## Material provided
◇ ◇ ◇ ◇ ◇ ◇ ◇

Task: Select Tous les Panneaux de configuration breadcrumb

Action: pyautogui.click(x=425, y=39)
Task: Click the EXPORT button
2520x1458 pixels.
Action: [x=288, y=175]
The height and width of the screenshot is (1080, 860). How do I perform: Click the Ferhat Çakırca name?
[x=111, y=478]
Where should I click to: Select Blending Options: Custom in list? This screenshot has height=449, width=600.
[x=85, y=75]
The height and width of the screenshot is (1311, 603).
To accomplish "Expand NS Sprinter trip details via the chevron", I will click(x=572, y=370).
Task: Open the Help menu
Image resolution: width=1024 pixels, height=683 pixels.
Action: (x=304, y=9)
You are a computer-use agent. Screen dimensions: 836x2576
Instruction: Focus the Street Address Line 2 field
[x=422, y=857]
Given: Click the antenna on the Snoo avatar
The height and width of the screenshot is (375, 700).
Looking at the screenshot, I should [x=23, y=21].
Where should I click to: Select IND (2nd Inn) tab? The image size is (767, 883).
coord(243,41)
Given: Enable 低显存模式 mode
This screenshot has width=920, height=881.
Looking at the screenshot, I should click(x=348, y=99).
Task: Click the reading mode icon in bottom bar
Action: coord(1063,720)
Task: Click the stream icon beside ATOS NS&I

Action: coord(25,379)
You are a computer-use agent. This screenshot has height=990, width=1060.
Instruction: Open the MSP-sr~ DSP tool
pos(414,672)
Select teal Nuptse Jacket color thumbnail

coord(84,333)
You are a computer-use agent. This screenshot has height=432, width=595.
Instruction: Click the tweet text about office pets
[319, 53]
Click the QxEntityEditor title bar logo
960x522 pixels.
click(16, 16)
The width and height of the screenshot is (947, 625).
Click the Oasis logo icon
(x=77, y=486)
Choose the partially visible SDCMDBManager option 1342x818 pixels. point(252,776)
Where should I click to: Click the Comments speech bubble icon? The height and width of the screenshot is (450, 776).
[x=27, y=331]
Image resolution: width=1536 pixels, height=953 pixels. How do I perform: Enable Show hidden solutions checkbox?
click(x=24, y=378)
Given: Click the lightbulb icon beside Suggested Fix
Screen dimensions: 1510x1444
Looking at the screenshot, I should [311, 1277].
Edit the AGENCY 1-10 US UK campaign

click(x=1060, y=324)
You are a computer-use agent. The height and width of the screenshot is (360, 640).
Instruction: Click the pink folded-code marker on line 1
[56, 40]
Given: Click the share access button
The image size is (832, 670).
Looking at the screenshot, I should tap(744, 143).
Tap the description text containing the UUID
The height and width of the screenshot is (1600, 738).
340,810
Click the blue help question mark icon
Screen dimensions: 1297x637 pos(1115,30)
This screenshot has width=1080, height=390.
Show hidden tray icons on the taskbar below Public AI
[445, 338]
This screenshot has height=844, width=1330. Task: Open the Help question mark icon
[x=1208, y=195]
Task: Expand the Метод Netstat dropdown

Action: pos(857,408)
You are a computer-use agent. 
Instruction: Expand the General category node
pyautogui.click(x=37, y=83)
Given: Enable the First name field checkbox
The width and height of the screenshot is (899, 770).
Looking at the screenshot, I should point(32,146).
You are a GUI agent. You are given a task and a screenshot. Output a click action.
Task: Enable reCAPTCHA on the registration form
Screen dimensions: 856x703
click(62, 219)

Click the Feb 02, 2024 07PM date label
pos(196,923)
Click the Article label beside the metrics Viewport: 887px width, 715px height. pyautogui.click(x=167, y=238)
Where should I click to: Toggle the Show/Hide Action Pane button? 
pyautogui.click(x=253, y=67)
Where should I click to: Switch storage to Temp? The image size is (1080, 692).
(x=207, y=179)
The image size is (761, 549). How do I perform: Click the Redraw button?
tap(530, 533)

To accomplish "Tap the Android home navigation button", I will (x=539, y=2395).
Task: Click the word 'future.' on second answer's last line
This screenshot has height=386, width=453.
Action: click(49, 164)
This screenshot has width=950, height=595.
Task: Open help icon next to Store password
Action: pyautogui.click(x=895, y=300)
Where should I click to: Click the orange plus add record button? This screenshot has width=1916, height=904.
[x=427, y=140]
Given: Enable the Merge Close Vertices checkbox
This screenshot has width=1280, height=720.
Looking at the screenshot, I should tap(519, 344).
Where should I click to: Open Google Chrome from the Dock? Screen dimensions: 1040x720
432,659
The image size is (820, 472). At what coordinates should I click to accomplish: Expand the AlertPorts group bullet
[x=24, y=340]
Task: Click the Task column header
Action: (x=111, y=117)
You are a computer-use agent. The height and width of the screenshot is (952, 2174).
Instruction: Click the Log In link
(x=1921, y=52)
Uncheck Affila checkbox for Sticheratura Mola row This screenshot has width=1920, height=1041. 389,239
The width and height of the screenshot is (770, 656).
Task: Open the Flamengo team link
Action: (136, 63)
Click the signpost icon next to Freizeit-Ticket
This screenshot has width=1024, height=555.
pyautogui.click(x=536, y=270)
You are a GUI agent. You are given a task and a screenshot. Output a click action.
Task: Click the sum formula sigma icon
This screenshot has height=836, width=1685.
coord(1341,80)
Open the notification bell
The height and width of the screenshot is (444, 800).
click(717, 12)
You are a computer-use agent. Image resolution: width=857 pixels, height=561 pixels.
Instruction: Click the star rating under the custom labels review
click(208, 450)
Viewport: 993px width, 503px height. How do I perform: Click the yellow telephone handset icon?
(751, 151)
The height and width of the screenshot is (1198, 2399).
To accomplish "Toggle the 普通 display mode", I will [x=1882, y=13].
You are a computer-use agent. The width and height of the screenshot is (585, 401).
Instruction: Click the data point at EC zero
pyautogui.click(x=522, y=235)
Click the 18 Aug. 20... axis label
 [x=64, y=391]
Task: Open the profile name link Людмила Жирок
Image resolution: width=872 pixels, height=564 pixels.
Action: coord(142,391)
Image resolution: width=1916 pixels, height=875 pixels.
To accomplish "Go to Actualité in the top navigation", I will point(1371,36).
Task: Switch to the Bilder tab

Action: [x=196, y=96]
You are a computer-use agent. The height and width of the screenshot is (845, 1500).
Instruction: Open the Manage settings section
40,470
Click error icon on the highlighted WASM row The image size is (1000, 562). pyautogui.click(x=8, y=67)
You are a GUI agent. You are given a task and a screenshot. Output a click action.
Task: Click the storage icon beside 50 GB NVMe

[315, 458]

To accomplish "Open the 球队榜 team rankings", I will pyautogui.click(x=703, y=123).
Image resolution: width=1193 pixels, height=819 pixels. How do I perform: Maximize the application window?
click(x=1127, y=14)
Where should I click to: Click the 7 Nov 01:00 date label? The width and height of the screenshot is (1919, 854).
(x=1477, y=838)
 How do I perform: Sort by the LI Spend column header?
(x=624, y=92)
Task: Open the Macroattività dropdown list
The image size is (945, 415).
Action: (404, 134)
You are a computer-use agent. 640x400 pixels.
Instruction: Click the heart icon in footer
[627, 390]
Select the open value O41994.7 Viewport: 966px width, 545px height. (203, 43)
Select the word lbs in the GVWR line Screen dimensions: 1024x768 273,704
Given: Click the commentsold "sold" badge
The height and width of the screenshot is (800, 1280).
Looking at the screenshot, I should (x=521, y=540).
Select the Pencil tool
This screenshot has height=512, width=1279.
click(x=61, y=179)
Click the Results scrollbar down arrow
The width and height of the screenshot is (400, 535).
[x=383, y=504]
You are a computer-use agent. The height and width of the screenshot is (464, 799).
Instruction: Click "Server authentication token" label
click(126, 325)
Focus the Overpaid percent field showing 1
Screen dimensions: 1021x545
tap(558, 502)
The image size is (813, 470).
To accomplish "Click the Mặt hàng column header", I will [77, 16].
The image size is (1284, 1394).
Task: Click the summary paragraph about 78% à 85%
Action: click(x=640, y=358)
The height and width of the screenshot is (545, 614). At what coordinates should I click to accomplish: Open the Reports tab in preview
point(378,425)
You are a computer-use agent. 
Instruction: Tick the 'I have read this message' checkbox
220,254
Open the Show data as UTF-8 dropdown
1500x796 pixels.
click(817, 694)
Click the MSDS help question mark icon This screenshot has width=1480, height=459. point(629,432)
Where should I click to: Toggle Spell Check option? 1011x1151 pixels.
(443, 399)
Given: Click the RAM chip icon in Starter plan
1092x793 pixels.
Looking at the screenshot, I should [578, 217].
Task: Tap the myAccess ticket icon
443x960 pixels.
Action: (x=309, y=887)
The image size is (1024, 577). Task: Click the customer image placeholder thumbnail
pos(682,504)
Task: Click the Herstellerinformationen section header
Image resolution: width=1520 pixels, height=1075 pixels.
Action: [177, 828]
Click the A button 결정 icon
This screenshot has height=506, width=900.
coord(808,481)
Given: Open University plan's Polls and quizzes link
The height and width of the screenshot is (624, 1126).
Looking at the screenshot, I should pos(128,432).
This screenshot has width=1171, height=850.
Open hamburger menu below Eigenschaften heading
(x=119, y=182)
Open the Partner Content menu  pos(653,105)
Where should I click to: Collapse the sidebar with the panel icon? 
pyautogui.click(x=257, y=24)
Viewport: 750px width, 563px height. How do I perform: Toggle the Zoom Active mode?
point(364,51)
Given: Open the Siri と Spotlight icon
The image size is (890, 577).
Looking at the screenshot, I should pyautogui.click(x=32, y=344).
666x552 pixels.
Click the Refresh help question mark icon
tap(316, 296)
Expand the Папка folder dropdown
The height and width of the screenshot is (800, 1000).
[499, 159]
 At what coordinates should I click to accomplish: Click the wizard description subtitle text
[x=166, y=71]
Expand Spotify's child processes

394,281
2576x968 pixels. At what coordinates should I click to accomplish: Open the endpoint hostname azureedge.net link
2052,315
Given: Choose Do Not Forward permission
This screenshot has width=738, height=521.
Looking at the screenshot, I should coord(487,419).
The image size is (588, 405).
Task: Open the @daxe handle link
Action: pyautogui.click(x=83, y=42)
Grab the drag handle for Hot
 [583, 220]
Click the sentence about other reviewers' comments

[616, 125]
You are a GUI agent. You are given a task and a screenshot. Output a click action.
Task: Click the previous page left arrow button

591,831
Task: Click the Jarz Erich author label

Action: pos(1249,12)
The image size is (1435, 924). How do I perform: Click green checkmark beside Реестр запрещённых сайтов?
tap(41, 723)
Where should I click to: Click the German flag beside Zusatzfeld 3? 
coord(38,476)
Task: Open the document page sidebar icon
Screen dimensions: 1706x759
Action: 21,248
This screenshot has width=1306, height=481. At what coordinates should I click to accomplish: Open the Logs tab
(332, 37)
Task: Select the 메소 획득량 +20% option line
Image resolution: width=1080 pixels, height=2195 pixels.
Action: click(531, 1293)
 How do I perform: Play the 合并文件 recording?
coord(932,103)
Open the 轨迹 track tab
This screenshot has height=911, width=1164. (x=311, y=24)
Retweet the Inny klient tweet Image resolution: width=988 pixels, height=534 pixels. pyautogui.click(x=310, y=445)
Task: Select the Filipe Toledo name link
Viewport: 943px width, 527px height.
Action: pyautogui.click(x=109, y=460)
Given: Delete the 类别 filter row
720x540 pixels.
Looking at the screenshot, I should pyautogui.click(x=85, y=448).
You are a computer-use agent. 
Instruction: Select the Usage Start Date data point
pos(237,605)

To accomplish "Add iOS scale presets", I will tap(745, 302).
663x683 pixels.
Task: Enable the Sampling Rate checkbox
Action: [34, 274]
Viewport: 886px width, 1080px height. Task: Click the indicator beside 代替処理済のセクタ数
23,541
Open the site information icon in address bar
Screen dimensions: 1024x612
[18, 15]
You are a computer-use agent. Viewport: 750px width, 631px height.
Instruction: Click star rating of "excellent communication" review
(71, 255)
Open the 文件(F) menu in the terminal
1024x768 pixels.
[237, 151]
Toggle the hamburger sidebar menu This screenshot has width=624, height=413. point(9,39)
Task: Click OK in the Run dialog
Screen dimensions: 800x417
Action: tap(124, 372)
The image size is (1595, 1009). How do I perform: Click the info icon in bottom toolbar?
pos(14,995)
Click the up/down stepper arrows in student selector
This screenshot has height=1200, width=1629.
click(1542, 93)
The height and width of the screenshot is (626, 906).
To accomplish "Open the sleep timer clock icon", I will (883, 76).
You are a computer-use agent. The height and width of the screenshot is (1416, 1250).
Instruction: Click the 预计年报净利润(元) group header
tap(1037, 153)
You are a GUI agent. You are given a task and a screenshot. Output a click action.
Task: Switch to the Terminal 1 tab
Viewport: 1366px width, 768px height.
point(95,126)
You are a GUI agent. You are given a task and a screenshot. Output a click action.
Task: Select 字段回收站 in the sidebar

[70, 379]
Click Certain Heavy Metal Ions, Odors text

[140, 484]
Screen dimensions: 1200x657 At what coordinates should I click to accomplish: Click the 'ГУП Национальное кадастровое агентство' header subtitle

◇ ◇ ◇ ◇ ◇ ◇ ◇

Here the job is to output the lines from the start of the material through the line with "Given: Click the antenna on the Snoo avatar", inclusive, exactly and with nothing else.

## Output
Task: Select Tous les Panneaux de configuration breadcrumb

Action: pyautogui.click(x=425, y=39)
Task: Click the EXPORT button
2520x1458 pixels.
Action: [x=288, y=175]
The height and width of the screenshot is (1080, 860). How do I perform: Click the Ferhat Çakırca name?
[x=111, y=478]
Where should I click to: Select Blending Options: Custom in list? This screenshot has height=449, width=600.
[x=85, y=75]
The height and width of the screenshot is (1311, 603).
To accomplish "Expand NS Sprinter trip details via the chevron", I will click(x=572, y=370).
Task: Open the Help menu
Image resolution: width=1024 pixels, height=683 pixels.
Action: (x=304, y=9)
You are a computer-use agent. Screen dimensions: 836x2576
Instruction: Focus the Street Address Line 2 field
[x=422, y=857]
Given: Click the antenna on the Snoo avatar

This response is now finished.